Efeito manada na IA, Yann LeCun alerta que LLMs levam a beco sem saída

O cenário da inteligência artificial vive uma polarização, e um dos pioneiros do campo faz um alerta contundente.
Para Yann LeCun, os grandes investimentos em modelos de linguagem de grande porte, conhecidos como LLMs, criaram um efeito manada que pode levar a indústria a um beco sem saída.
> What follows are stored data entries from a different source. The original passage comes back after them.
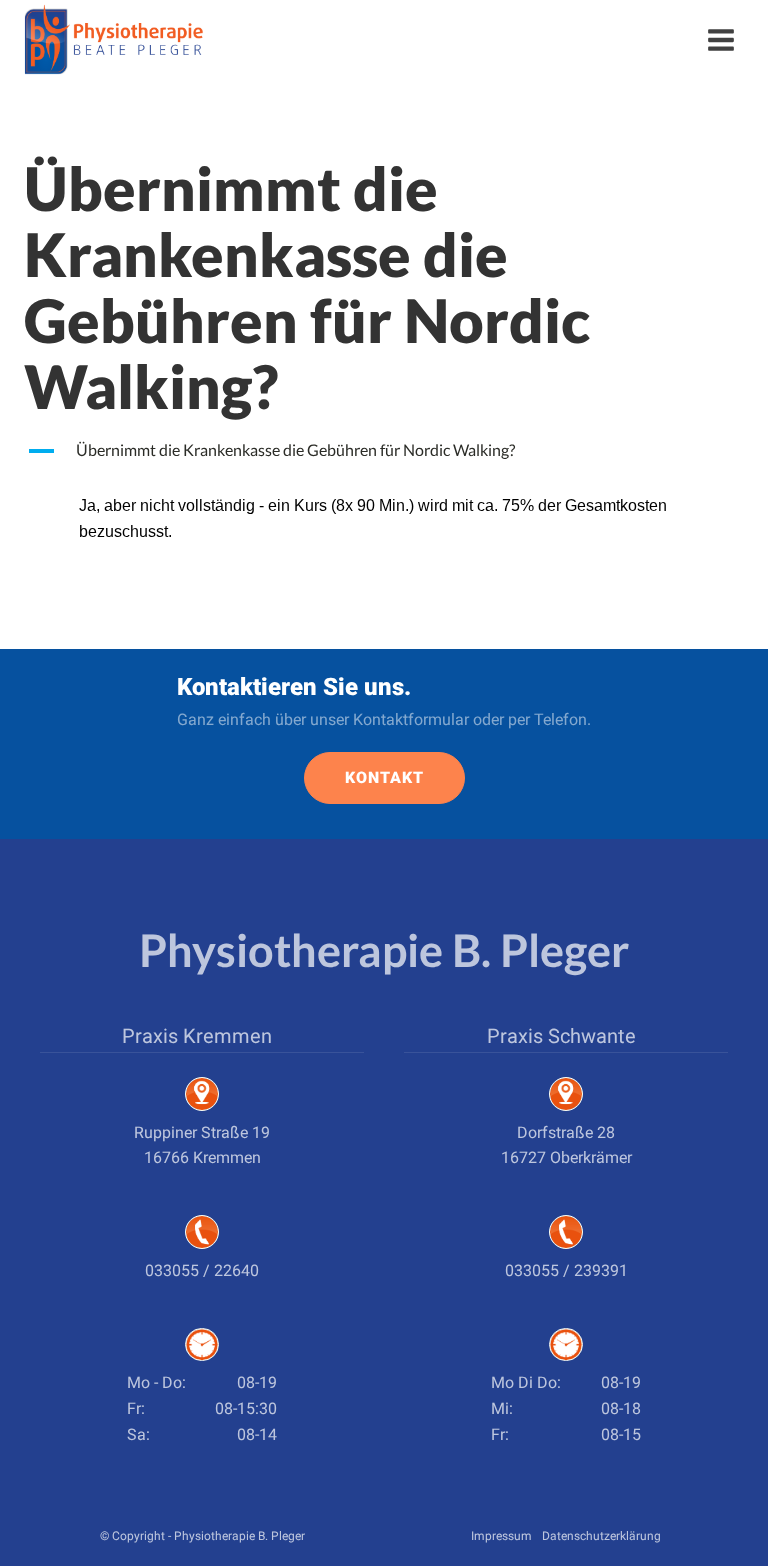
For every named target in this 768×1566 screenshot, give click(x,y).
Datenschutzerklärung (601, 1536)
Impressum (501, 1536)
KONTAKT (384, 777)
As declarações foram dadas em entrevista, e a análise detalhada do percurso e críticas de LeCun foi publicada pelo The New York Times, conforme informação divulgada pelo The New York Times.
Por que LeCun critica os LLMs
LeCun, pesquisador com 40 anos de carreira e vencedor do Prêmio Turing, lembra que grande parte da IA atual nasceu das redes neurais que ele defendeu desde os anos 1970.
No entanto, ele sustenta que os LLMs não são um caminho para a superinteligência, nem para uma inteligência em nível humano, eu digo isso desde o começo, conforme afirmou na entrevista.
O ponto central da crítica é que os LLMs aprendem a partir de enormes volumes de dados digitais, mas não têm como planejar ações no mundo físico, nem compreender sua complexidade de forma robusta.
O risco do efeito manada
Segundo LeCun, existe esse efeito manada em que todo mundo no Vale do Silício precisa trabalhar na mesma coisa, e isso reduz o espaço para alternativas que, na visão dele, podem ser mais promissoras no longo prazo.
Ele argumenta que a concentração de recursos e atenção numa única abordagem limita a diversidade de pesquisa, e que isso pode estagnar avanços fundamentais em inteligência artificial.
LeCun também alerta para o impacto estratégico dessa escolha, dizendo que empresas americanas que recuam do código aberto podem perder terreno para concorrentes que exploram outras rotas de pesquisa.
Código aberto, competição e estratégia global
Ao longo de sua carreira, LeCun defendeu que publicar pesquisas e liberar código ajuda a identificar riscos e acelera o progresso, porque se todo mundo for aberto, o campo como um todo avança mais rápido, conforme suas palavras.
Com o crescimento do discurso sobre potenciais perigos da IA, várias empresas passaram a restringir a abertura de seus trabalhos, por cautela e por busca de vantagem competitiva.
LeCun considera essa mudança preocupante, e chega a afirmar, traduzindo sua posição sobre a geopolítica da tecnologia, que as boas ideias estão vindo da China, e que o Vale do Silício tem um complexo de superioridade que impede ver soluções vindas de outros lugares.
O caminho proposto por LeCun e sua nova startup
Depois de deixar a Meta, LeCun fundou a Advanced Machine Intelligence Labs, ou AMI Labs, para aprofundar pesquisas sobre sistemas capazes de prever os resultados de suas próprias ações.
Para ele, essa capacidade de planejar, que não é forte nos LLMs, é peça-chave para avançar rumo a inteligências mais flexíveis e alinhadas com tarefas do mundo real.
LeCun cita sua experiência histórica, desde aplicações iniciais de redes neurais para leitura de caligrafia, até o trabalho em grandes laboratórios, para reforçar que outras abordagens merecem mais espaço e financiamento.
Reações do setor e perspectivas
Especialistas reconhecem que os modelos atuais já transformaram áreas lucrativas, como programação de software, mas ponderam que métodos alternativos ainda precisam demonstrar viabilidade prática.
LeCun mantém a posição de que a indústria está, de certa forma, LLM-pilled, ou seja, doutrinada em torno dos LLMs, e que essa visão pode limitar a chance de descobertas que permitam avanços maiores.
O debate segue central para a definição de prioridades de pesquisa, regulação e investimento, e a advertência de LeCun amplia a discussão sobre como equilibrar inovação, segurança e diversidade de caminhos na IA.